Task — Return every entry exactly. Leave nothing out.

BEGIN

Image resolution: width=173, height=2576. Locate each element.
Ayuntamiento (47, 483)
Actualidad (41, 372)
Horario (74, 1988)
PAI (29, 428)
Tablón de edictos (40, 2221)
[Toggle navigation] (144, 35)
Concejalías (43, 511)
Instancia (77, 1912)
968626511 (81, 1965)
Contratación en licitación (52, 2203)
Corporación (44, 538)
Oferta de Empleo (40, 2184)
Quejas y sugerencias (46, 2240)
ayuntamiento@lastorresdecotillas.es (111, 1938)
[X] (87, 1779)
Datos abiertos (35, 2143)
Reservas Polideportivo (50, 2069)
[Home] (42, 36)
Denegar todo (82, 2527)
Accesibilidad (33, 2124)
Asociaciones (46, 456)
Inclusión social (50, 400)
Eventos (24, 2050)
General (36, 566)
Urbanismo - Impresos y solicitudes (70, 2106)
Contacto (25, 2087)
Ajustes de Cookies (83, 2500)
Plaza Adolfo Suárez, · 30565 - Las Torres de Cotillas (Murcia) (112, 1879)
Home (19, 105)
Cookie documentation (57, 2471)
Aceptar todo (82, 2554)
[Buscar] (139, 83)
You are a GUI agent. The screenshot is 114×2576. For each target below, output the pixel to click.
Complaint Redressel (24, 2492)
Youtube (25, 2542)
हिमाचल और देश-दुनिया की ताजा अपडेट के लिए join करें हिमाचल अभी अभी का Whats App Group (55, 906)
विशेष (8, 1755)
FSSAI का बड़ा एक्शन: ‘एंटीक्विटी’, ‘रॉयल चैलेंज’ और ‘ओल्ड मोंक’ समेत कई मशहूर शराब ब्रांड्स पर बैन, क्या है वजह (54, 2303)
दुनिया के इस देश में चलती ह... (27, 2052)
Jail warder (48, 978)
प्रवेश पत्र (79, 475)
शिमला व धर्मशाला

END

Completed task —
Image resolution: width=173, height=2576. Locate each element.
Ayuntamiento (47, 483)
Actualidad (41, 372)
Horario (74, 1988)
PAI (29, 428)
Tablón de edictos (40, 2221)
[Toggle navigation] (144, 35)
Concejalías (43, 511)
Instancia (77, 1912)
968626511 (81, 1965)
Contratación en licitación (52, 2203)
Corporación (44, 538)
Oferta de Empleo (40, 2184)
Quejas y sugerencias (46, 2240)
ayuntamiento@lastorresdecotillas.es (111, 1938)
[X] (87, 1779)
Datos abiertos (35, 2143)
Reservas Polideportivo (50, 2069)
[Home] (42, 36)
Denegar todo (82, 2527)
Accesibilidad (33, 2124)
Asociaciones (46, 456)
Inclusión social (50, 400)
Eventos (24, 2050)
General (36, 566)
Urbanismo - Impresos y solicitudes (70, 2106)
Contacto (25, 2087)
Ajustes de Cookies (83, 2500)
Plaza Adolfo Suárez, · 30565 - Las Torres de Cotillas (Murcia) (112, 1879)
Home (19, 105)
Cookie documentation (57, 2471)
Aceptar todo (82, 2554)
[Buscar] (139, 83)
You are a GUI agent. The screenshot is 114×2576. For each target below, output the pixel to click.
Complaint Redressel (24, 2492)
Youtube (25, 2542)
हिमाचल और देश-दुनिया की ताजा अपडेट के लिए join करें हिमाचल अभी अभी का Whats App Group (55, 906)
विशेष (8, 1755)
FSSAI का बड़ा एक्शन: ‘एंटीक्विटी’, ‘रॉयल चैलेंज’ और ‘ओल्ड मोंक’ समेत कई मशहूर शराब ब्रांड्स पर बैन, क्या है वजह (54, 2303)
दुनिया के इस देश में चलती ह... (27, 2052)
Jail warder (48, 978)
प्रवेश पत्र (79, 475)
शिमला व धर्मशाला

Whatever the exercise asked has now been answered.